Среда, 15 ноября 2023 00:00
Оцените материал
(0 голосов)

ЕЛЕНА СЕВРЮГИНА

ПЕСНЯ ТИХАЯ ОБЩЕЙ ЛЮБВИ
(Никита Пирогов, Дом света.СПб., CheBOOKsary, 2021. –
Книжная серия мини-отеля «Старая Вена» и издательства «Free poetry» – 47 с.)

Что определяет подлинность поэтического слова? Искренность, способность в каждом образе и в каждой фразе «проговаривать» себя – делиться с миром своей неповторимостью, своим особенным стилем жизни. Всё это присутствует в творчестве Никиты Пирогова – поэта, фотографа, художника, практикующего монаха-буддиста. Книга «Дом света» поразительным образом высвечивает все его ипостаси одновременно.

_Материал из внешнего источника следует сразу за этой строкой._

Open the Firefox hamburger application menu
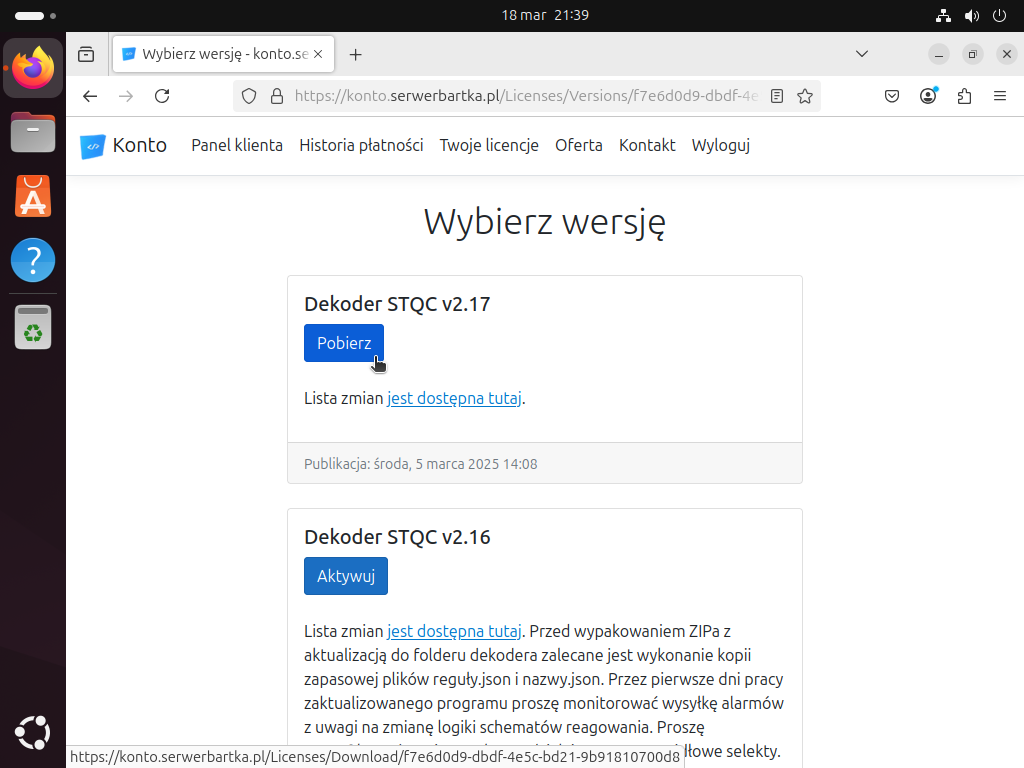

Трудно не согласиться с автором предисловия Аллой Горбуновой в том, что поэзию Никиты можно сравнить с экзотической бабочкой. Я бы добавила к этому наблюдению ещё и сравнение с каким-нибудь диковинным растением – не садовым, а дикорастущим, лесным или полевым. Здесь всё особенное, «инаковое», слегка непривычное для нашего вкуса. Всему причиной – чистота и почти детская непосредственность авторской мысли, непринуждённость речи лирического героя, в общем-то не ориентированного на среднестатистического читателя. Его главный адресат – мироздание, всё окружающее, мыслимое как единое целое, как живой организм, способный видеть и слышать, воспринимать обращённую к нему мольбу. В конечном итоге, это диалог с Богом, понимаемым как стихийная сила природы, высшая энергия жизни. Безусловно, Никита-поэт и Никита – носитель духовного знания идут здесь рука об руку. Влияние «И Цзин», священной «Книги перемен», одной из старейших книг в мире, и в целом буддийской практики на художественное мировоззрение автора «Дома света» очевидно. На этой же культурной почве вырастает творчество Никиты-художника и Никиты-фотографа.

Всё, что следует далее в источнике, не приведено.